> AIM
Update the entries starting at the line with "Given: Open the News menu item" and ending at the end of the entries, putting "Power supply" in place of "Motherboard" and keeping everything else the same. Leave the pictures out of your answer.

**** DATASET ****

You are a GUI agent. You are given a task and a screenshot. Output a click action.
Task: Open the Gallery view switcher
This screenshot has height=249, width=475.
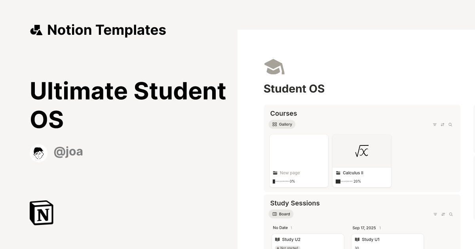coord(282,124)
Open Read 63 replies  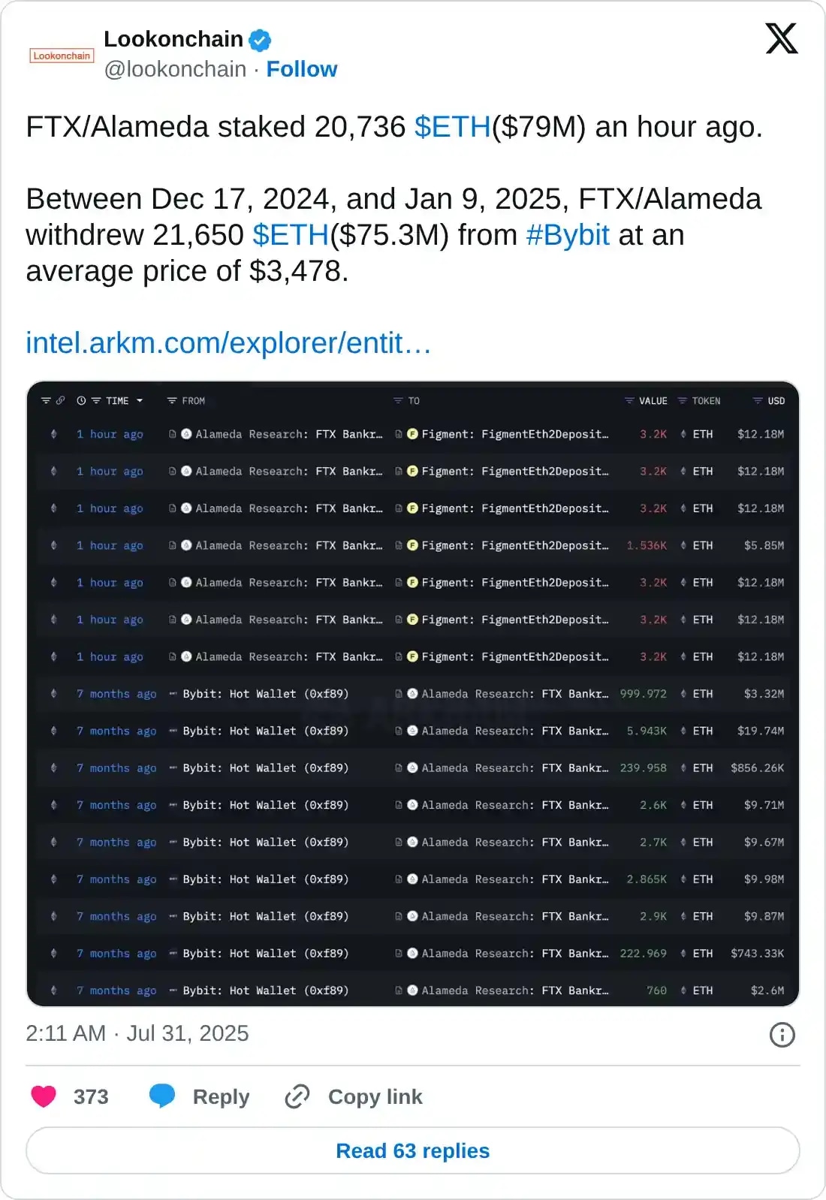pos(413,1150)
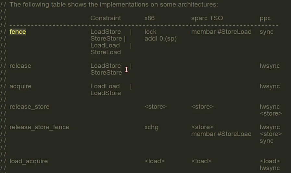Viewport: 291px width, 173px height.
Task: Click membar #StoreLoad in the fence row
Action: [221, 32]
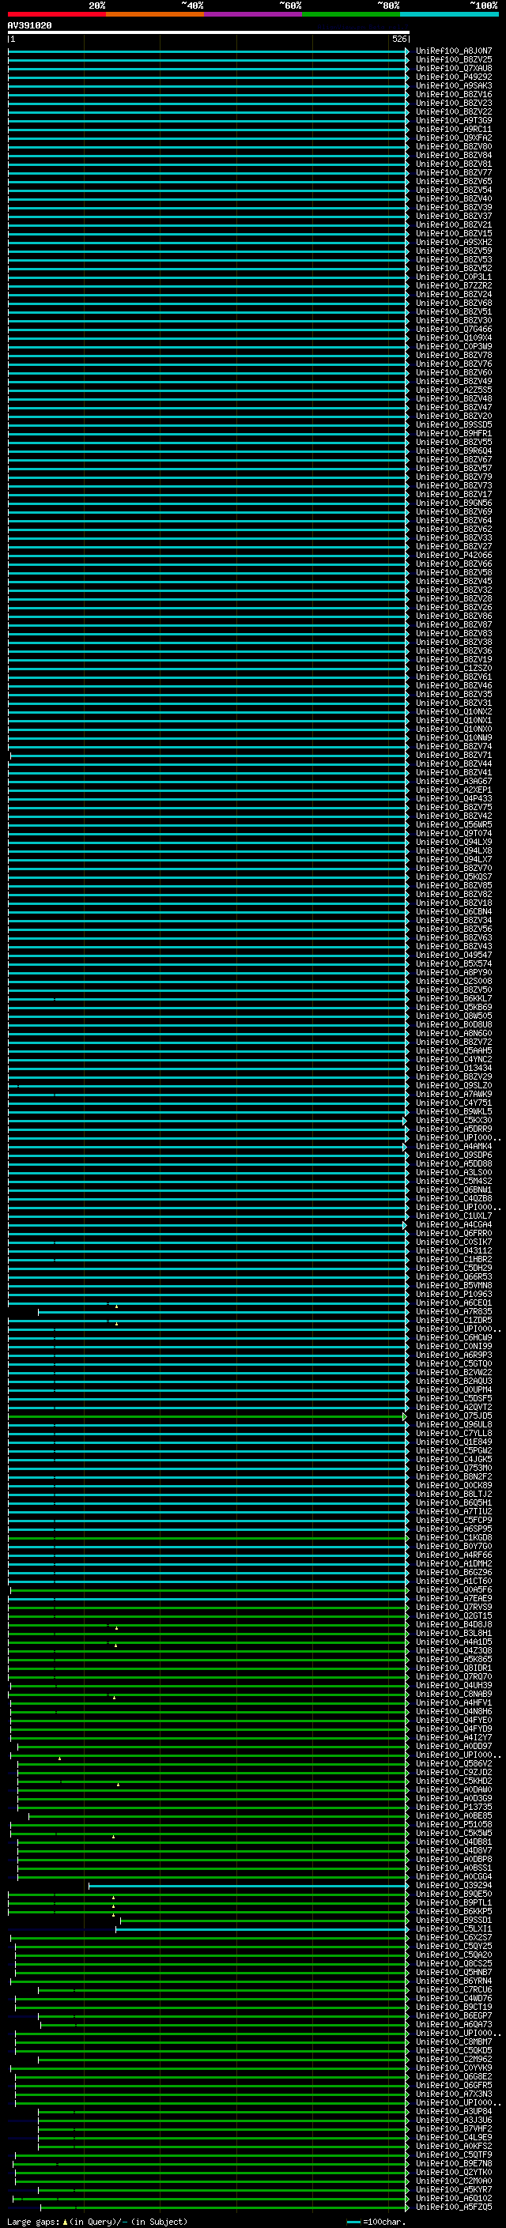The image size is (506, 2228).
Task: Click the red 20% legend segment
Action: point(57,14)
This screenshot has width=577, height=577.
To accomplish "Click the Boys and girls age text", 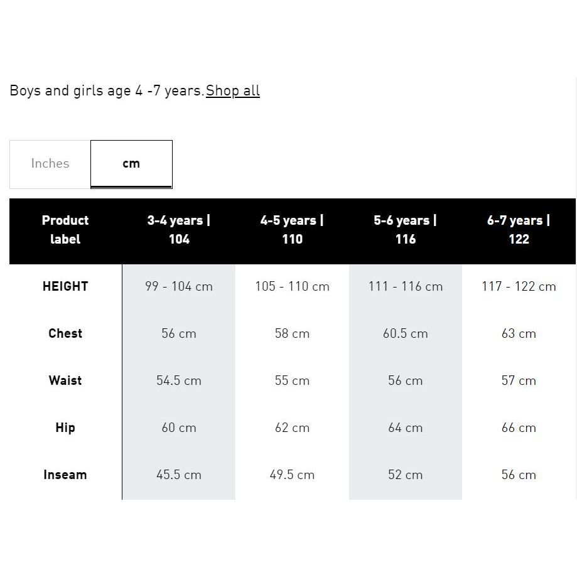I will pyautogui.click(x=107, y=90).
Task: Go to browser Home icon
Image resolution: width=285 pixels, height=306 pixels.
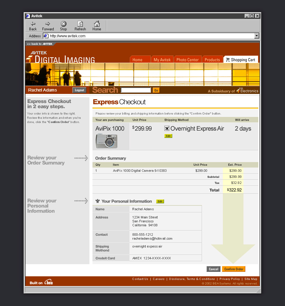Action: (x=97, y=24)
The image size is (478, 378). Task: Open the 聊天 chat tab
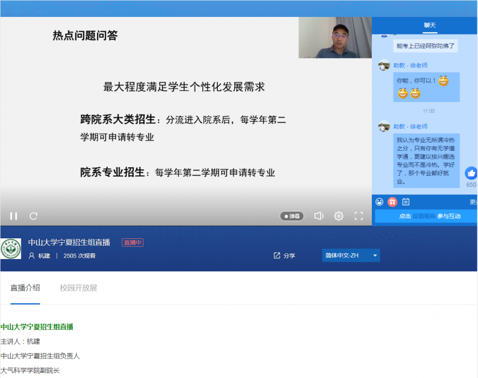[x=430, y=25]
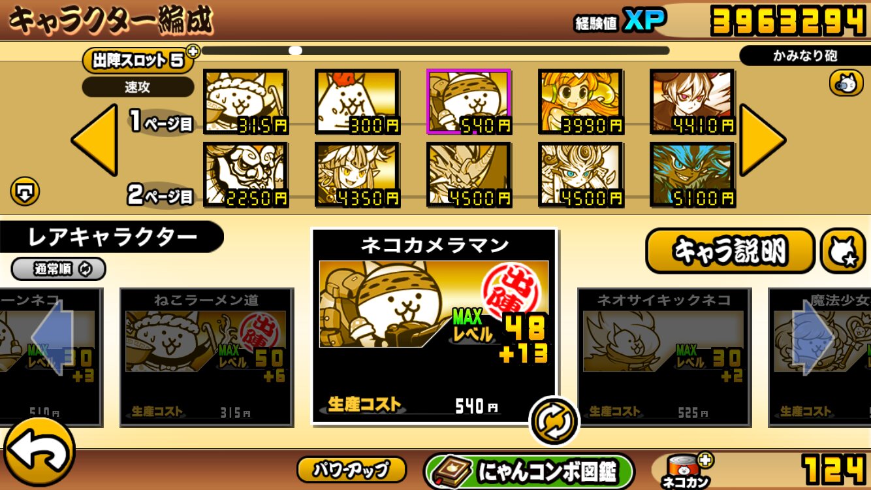This screenshot has height=490, width=871.
Task: Select the ねこラーメン道 character card
Action: [x=206, y=357]
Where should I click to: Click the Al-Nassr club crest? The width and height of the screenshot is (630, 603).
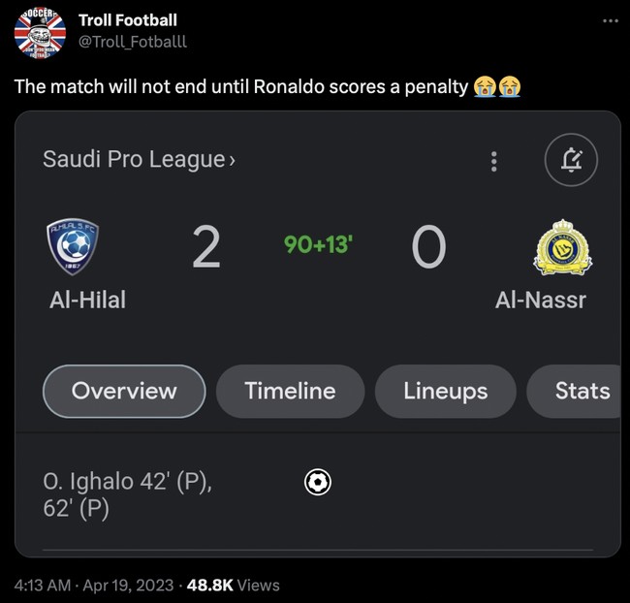point(562,247)
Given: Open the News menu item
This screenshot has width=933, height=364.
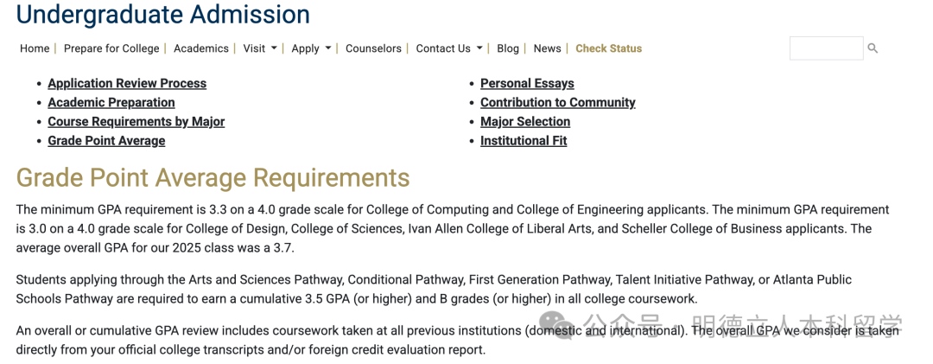Looking at the screenshot, I should 547,48.
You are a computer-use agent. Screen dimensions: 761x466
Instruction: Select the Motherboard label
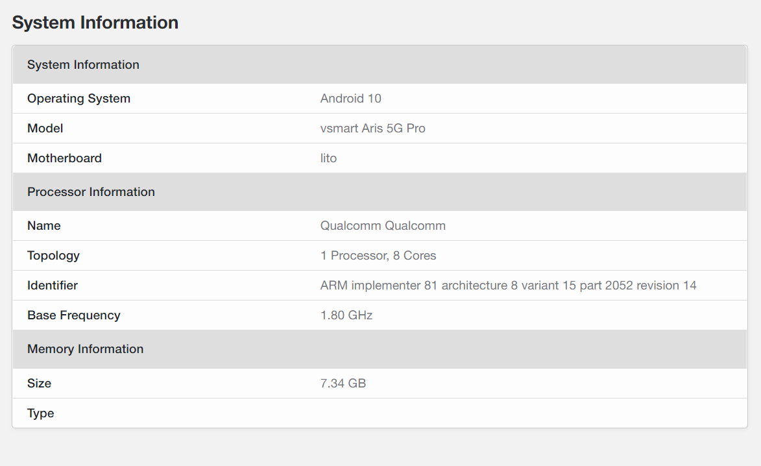pyautogui.click(x=64, y=158)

****

> THE OUTPUT
Given: Open the News menu item
This screenshot has width=933, height=364.
Looking at the screenshot, I should 547,48.
You are a computer-use agent. Screen dimensions: 761x466
Instruction: Select the Power supply label
pyautogui.click(x=64, y=158)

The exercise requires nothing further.